The problem
Render the lines of the items from the one containing "Add product to favorites with heart" through the one containing "pos(812,237)", both included, as a Markdown table with the columns Row and Line, numbering each row and skipping blank lines.

The data
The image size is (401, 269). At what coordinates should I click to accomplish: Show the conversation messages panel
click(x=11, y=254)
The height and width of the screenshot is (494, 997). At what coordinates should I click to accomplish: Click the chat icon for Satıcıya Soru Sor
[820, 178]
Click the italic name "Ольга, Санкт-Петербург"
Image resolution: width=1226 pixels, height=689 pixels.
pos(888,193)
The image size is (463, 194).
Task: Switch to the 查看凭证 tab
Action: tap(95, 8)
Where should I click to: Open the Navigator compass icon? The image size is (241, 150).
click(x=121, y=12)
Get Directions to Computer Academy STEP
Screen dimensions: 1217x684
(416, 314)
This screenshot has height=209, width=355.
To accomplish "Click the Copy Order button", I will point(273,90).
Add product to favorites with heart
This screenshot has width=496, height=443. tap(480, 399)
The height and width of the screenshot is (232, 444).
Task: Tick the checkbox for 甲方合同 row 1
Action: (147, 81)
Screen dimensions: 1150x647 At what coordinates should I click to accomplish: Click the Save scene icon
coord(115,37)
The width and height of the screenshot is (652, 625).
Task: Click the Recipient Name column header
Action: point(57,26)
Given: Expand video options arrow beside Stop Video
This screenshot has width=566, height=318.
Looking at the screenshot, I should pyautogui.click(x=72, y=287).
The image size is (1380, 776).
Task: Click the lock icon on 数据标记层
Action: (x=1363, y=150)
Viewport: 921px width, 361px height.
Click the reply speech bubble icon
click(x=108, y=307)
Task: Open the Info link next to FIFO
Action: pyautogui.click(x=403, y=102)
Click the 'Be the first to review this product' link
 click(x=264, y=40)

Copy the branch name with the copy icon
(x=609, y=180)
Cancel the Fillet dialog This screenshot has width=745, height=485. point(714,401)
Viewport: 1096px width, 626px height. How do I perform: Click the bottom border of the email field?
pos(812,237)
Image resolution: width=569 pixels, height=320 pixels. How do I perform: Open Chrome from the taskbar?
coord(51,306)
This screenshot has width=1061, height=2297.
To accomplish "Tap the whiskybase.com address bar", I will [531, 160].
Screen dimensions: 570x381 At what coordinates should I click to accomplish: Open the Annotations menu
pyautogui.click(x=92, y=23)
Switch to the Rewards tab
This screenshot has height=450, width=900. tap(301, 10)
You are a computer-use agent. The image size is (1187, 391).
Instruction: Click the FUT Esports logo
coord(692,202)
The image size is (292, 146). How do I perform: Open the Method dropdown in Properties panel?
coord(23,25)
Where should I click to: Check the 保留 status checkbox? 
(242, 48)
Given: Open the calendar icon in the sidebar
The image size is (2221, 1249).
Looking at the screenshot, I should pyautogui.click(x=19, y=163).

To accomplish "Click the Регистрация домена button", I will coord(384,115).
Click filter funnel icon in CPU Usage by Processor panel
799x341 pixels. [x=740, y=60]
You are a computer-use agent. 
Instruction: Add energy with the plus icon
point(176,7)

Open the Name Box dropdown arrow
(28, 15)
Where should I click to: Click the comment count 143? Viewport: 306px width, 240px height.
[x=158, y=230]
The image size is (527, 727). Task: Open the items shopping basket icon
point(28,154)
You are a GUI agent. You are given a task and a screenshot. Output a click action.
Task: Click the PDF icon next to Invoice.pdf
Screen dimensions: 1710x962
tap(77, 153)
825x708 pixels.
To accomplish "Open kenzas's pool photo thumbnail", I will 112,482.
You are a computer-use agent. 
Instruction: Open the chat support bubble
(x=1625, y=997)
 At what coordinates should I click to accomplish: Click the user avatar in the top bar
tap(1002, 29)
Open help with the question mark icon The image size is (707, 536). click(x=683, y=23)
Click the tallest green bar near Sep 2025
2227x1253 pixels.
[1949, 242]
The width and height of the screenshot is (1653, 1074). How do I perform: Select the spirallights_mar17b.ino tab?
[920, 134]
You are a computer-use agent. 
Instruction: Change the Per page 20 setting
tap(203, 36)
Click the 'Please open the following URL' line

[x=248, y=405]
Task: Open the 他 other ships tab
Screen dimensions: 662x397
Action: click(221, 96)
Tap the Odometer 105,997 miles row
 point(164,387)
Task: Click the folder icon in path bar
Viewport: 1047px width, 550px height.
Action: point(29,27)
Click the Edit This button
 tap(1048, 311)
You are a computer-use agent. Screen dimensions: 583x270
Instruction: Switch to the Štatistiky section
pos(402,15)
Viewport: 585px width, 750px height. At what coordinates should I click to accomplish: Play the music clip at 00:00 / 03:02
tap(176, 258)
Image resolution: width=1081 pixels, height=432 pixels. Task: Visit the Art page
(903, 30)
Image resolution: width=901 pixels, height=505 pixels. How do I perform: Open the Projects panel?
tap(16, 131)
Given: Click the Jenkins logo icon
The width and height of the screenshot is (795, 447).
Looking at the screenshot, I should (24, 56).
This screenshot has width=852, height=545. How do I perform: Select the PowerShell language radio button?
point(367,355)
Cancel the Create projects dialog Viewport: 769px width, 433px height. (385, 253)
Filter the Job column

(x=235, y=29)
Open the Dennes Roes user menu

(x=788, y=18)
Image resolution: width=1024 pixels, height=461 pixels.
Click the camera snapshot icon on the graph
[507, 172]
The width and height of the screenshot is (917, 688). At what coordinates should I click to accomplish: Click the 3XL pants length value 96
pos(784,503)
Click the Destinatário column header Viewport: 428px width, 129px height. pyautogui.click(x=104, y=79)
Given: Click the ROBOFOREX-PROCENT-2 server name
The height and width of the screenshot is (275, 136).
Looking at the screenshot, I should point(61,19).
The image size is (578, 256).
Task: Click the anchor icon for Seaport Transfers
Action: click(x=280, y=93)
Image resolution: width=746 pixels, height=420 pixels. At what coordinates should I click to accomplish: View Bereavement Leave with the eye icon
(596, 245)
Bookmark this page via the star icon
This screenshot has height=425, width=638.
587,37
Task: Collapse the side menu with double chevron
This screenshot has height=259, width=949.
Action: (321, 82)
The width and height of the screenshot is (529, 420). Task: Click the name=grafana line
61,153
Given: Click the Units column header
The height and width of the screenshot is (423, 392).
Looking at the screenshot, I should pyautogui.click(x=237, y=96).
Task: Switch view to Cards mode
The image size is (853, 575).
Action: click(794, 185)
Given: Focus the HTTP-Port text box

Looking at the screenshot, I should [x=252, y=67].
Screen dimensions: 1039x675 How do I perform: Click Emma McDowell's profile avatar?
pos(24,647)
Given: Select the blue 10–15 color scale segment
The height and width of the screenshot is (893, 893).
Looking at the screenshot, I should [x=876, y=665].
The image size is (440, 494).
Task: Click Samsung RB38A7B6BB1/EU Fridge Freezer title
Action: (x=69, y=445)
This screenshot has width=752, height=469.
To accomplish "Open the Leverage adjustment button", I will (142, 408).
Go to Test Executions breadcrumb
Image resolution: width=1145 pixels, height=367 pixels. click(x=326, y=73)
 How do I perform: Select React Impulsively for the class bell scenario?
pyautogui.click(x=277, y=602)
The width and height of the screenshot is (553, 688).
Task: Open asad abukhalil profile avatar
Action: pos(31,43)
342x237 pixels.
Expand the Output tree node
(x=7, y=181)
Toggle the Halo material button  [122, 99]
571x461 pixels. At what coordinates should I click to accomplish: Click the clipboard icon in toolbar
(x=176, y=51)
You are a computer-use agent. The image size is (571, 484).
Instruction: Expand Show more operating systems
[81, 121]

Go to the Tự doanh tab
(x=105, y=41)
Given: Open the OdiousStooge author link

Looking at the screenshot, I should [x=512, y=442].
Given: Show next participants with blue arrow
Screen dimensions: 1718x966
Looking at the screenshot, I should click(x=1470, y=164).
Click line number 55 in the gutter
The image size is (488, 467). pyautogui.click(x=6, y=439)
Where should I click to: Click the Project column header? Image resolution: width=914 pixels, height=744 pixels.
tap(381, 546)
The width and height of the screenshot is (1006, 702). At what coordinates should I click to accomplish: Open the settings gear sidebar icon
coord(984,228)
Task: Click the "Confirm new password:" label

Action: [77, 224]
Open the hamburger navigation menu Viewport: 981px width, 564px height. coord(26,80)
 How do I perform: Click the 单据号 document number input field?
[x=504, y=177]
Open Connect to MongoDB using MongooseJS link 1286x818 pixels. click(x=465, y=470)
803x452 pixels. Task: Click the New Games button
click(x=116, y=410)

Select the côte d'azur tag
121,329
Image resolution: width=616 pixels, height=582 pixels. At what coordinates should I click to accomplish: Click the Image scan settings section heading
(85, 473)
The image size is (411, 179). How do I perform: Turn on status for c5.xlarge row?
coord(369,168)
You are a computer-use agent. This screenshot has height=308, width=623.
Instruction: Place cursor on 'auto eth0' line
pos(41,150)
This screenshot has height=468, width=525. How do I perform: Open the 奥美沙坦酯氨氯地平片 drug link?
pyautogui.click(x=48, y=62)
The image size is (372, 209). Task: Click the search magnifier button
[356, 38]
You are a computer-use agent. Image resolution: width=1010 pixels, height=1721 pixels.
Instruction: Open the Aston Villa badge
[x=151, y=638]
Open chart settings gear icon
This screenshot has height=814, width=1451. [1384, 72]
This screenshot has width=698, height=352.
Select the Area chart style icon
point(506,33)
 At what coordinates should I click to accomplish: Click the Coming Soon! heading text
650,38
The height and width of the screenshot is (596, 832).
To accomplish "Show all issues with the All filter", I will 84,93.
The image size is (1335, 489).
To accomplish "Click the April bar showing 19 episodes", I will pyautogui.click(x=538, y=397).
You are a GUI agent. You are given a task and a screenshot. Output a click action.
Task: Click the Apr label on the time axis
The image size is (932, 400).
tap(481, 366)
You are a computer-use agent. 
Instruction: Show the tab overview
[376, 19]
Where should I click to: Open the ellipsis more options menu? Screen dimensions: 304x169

Written answer
| Row | Line |
|---|---|
| 1 | Add product to favorites with heart |
| 2 | This screenshot has width=496, height=443. tap(480, 399) |
| 3 | The height and width of the screenshot is (232, 444). |
| 4 | Task: Tick the checkbox for 甲方合同 row 1 |
| 5 | Action: (147, 81) |
| 6 | Screen dimensions: 1150x647 At what coordinates should I click to accomplish: Click the Save scene icon |
| 7 | coord(115,37) |
| 8 | The width and height of the screenshot is (652, 625). |
| 9 | Task: Click the Recipient Name column header |
| 10 | Action: point(57,26) |
| 11 | Given: Expand video options arrow beside Stop Video |
| 12 | This screenshot has width=566, height=318. |
| 13 | Looking at the screenshot, I should pyautogui.click(x=72, y=287). |
| 14 | The image size is (1380, 776). |
| 15 | Task: Click the lock icon on 数据标记层 |
| 16 | Action: (x=1363, y=150) |
| 17 | Viewport: 921px width, 361px height. |
| 18 | Click the reply speech bubble icon |
| 19 | click(x=108, y=307) |
| 20 | Task: Open the Info link next to FIFO |
| 21 | Action: pyautogui.click(x=403, y=102) |
| 22 | Click the 'Be the first to review this product' link |
| 23 |  click(x=264, y=40) |
| 24 | Copy the branch name with the copy icon |
| 25 | (x=609, y=180) |
| 26 | Cancel the Fillet dialog This screenshot has width=745, height=485. point(714,401) |
| 27 | Viewport: 1096px width, 626px height. How do I perform: Click the bottom border of the email field? |
| 28 | pos(812,237) |